Master of the Mint (joint)
- In office 1635–1643

Personal details
- Born: 1576
- Died: 1657 (aged 80–81)
- Education: Christ Church, Oxford

= Sir Thomas Aylesbury, 1st Baronet =

English baronet

Sir Thomas Aylesbury, 1st Baronet (1576 – 1657) was an English civil servant, Surveyor of the Navy from 1628 and jointly Master of the Mint from 1635, and a patron of mathematical learning. He was the great-grandfather of two British queens, Mary II and Anne.

== Life ==
He was born in London in 1576, the second son of William Aylesbury and Anne Poole. From Westminster School, Aylesbury passed in 1598 to Christ Church, Oxford, where he took the degrees of B.A. and M.A. in 1602 and 1605, respectively.

On leaving college he was appointed secretary to Charles Howard, 1st Earl of Nottingham, Lord High Admiral of England. He was continued in the post by George Villiers, 1st Duke of Buckingham, Nottingham's successor (1619), who befriended him actively, procuring for him the additional offices of one of the masters of requests with, from 19 April 1627, the title of baronet. He was Surveyor of the Navy from 1628 for four years, and naval commissioner inspecting the fleet at Portsmouth in 1630 with Phineas Pett.

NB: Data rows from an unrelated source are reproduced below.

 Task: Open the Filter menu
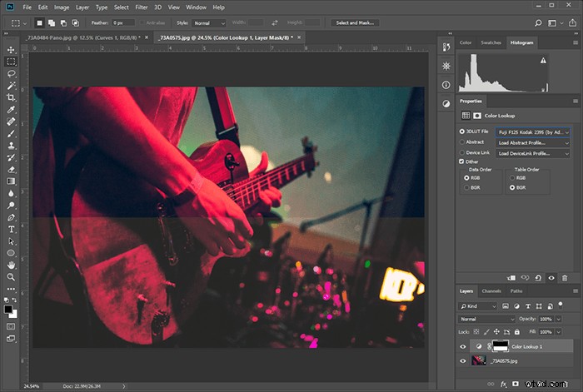[142, 7]
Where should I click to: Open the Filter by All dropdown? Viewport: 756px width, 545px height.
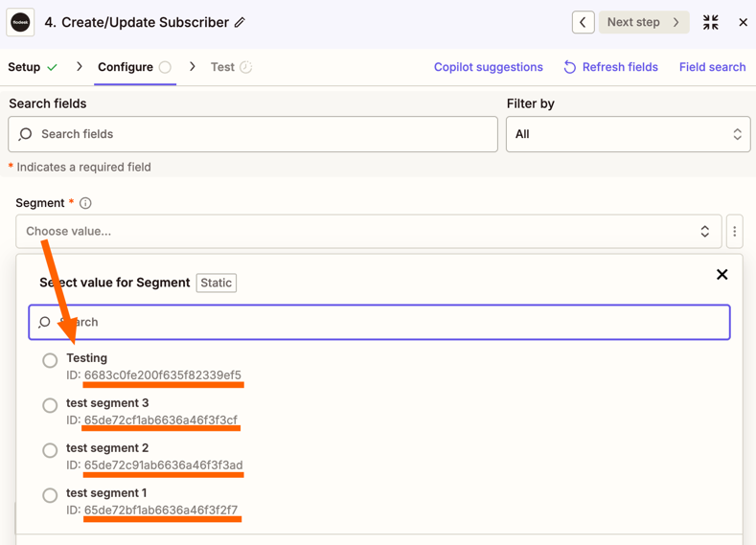click(x=628, y=134)
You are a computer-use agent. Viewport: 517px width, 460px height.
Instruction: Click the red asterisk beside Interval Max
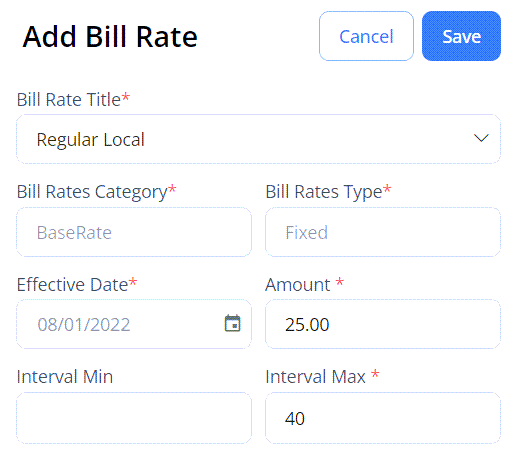tap(375, 373)
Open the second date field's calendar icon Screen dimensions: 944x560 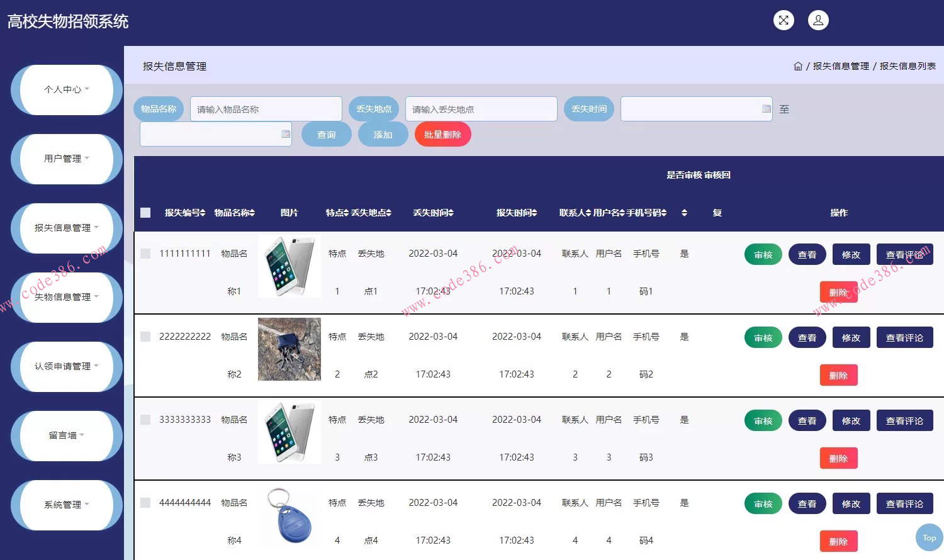284,133
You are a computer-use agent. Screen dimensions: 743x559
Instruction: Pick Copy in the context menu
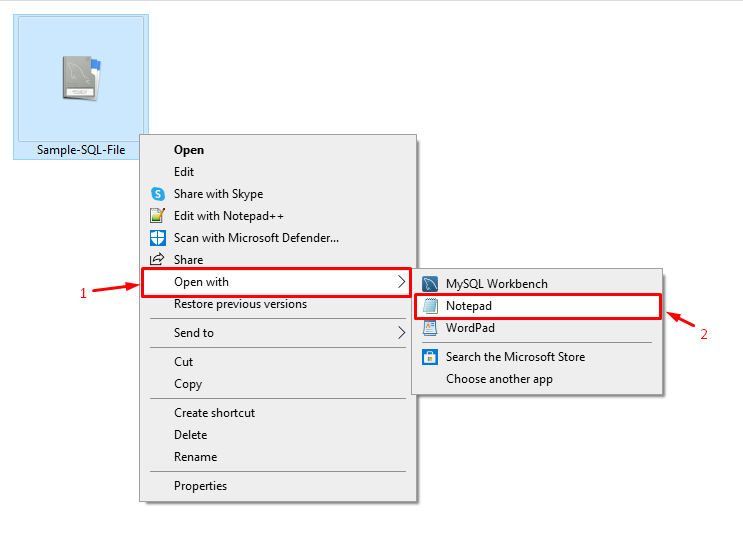pyautogui.click(x=188, y=384)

In 1635 Aylesbury, jointly with Ralph Freeman, formed a commission exercising the powers of the Master of the Mint. This came about by the exclusion from the position of Robert Harley, in favour of the previous incumbent Randal Cranfield, who then died suddenly.

In 1642 he was, as a steady royalist, stripped of his fortune and places, and on the death of the king retired with his family to Antwerp. He moved in 1652 to Breda, and there died in 1657 at the age of 81.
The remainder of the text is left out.